El complejo M (CO) 5 Xde los metales de transición del grupo 6 y del grupo 7 de la Tabla Periódica son los más sensibles al efecto cis , haciendo que el ligando carbonil CO quede en posición cis con respecto al ligando X. El ligando carbonilo da dos electrones al complejo y es eléctricamente neutral, para que no cambie el recuento de electrones del complejo. Para complejos de metales de transición de fórmula genérica M (CO) 5 X, los metales del grupo 6 M 0 en estado de oxidación 0 se coordinan con un ligando X neutro, mientras que los metales del grupo 7 M + en estado de oxidación +1 se coordinan con un ligando aniónico X - , que forma complejos de 18 electrones muy estables . Los complejos de metales de transición tienen de hecho 9 orbitales de valencia que forman las estructuras moleculares más estables cuando están ocupados por 18 electrones. Se cree que la disociación del complejo de 18 electrones conduce a la formación de un intermedio piramidal de base cuadrada que reduce la energía del complejo M (CO) 4 X, lo que aumenta la velocidad de reacción.

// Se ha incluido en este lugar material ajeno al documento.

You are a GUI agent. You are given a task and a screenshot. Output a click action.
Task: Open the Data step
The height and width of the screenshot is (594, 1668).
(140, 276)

Los ligandos se pueden clasificar según la intensidad del efecto cis que inducen:
CO , AuPPh 3, H - , SnPh 3, GePh 3, M (CO) n<P (O) Ph 3< PPh 3< I - <CH 3 SO 2- , NC 5 H 5< CH 3 CO< Br - , NCO - < Cl - < NO 3- .Los ligandos aniónicos como F - , Cl - , OH - y SH - inducen un efecto cis particularmente fuerte en los complejos [M (CO) 5 L] - . Esto se debe a que tienden a estabilizar el intermedio de 16 electrones donando electrones del doblete no vinculante del orbital p-π. Los ligandos que contienen azufre, en particular tiobenzoato , inducen un efecto cis particularmente efectivo, que puede explicarse por la interacción del oxígeno en el tiobenzoato con el metal: esto limitaría la interacción con el solvente y estabilizaría el intermedio con 16 electrones llegando desde la salida del carbonilo lábil.